» Prompt
Give an exact copy of the lines of the records below, starting at the line containing "Where should I click to: Enable" and running to the end.
==========
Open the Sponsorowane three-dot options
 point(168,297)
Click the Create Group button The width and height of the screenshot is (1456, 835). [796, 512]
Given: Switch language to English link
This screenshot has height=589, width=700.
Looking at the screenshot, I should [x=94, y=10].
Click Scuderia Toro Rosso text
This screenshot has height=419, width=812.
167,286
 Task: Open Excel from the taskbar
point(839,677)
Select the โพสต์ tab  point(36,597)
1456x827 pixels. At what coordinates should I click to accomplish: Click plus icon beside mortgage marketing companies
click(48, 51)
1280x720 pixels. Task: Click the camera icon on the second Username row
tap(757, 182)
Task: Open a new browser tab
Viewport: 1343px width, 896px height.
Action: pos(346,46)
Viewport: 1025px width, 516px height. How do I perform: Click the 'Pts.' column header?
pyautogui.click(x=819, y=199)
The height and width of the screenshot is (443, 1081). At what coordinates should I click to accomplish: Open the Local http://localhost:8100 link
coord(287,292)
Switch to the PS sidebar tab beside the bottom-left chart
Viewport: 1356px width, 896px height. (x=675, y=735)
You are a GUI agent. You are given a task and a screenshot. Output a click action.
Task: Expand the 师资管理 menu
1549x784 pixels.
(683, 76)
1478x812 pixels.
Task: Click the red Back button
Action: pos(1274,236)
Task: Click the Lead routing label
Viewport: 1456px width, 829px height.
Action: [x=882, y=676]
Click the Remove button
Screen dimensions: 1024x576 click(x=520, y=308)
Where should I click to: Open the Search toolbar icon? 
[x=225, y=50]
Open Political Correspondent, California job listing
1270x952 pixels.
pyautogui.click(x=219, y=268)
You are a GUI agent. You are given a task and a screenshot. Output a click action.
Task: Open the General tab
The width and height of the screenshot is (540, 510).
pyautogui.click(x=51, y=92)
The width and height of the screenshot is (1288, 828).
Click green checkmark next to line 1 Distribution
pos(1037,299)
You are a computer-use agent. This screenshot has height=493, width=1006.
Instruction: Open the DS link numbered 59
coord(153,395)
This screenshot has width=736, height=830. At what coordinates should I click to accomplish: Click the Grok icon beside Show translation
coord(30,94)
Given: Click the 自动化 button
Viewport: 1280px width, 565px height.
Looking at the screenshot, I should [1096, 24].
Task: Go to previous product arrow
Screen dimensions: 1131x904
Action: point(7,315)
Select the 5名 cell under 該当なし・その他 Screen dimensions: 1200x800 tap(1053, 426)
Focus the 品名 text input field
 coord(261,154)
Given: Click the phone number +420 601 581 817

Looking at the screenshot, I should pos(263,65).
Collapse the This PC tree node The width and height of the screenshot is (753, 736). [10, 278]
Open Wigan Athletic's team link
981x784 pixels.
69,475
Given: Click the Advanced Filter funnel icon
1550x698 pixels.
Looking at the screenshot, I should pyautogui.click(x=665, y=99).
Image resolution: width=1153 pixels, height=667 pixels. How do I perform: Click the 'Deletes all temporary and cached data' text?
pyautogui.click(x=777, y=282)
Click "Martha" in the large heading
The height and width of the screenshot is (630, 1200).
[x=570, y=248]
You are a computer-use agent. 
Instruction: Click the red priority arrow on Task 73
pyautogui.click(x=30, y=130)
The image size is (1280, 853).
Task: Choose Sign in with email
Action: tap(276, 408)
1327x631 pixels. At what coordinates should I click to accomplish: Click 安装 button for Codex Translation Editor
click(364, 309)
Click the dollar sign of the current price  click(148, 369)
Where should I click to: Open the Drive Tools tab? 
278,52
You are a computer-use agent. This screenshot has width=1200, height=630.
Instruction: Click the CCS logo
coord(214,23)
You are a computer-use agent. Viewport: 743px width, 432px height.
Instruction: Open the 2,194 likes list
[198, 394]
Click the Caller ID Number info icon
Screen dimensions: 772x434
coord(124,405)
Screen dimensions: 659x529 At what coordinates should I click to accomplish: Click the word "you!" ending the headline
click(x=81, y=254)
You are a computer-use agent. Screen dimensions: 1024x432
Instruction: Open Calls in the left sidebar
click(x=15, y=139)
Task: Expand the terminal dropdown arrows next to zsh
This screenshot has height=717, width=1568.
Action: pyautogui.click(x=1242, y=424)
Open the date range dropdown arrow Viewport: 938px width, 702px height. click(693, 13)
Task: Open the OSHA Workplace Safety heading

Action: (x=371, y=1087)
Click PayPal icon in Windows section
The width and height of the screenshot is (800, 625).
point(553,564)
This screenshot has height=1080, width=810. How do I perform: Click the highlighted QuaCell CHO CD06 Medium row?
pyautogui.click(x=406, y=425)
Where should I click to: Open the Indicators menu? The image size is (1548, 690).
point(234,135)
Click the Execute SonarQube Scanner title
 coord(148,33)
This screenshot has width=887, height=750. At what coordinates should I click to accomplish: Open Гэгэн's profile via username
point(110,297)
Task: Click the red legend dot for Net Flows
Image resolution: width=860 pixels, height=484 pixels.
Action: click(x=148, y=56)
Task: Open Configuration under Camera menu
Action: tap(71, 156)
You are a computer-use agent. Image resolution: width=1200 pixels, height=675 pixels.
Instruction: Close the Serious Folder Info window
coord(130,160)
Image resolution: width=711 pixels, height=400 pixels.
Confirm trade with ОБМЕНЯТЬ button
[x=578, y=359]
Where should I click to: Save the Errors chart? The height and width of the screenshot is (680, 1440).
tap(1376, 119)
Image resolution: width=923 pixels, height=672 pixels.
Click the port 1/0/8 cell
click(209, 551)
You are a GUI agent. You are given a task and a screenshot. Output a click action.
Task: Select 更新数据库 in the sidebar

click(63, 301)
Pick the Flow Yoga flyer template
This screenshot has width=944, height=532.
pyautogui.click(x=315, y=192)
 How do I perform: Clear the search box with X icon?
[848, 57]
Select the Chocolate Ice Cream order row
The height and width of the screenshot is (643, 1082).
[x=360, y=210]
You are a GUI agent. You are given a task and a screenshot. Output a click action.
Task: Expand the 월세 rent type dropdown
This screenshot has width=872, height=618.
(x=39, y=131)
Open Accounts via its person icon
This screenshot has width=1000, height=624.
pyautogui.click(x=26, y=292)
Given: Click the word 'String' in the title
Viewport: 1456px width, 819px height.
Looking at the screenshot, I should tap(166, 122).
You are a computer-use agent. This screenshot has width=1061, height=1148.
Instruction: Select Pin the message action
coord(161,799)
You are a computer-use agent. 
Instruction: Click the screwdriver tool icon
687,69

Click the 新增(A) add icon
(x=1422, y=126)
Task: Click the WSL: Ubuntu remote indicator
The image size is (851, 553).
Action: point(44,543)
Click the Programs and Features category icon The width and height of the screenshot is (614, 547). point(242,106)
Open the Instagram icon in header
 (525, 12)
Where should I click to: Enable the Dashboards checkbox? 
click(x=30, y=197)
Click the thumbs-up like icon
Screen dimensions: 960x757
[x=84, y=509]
==========
» Written solution
Where should I click to: Enable the Dashboards checkbox? 
click(x=30, y=197)
Click the thumbs-up like icon
Screen dimensions: 960x757
[x=84, y=509]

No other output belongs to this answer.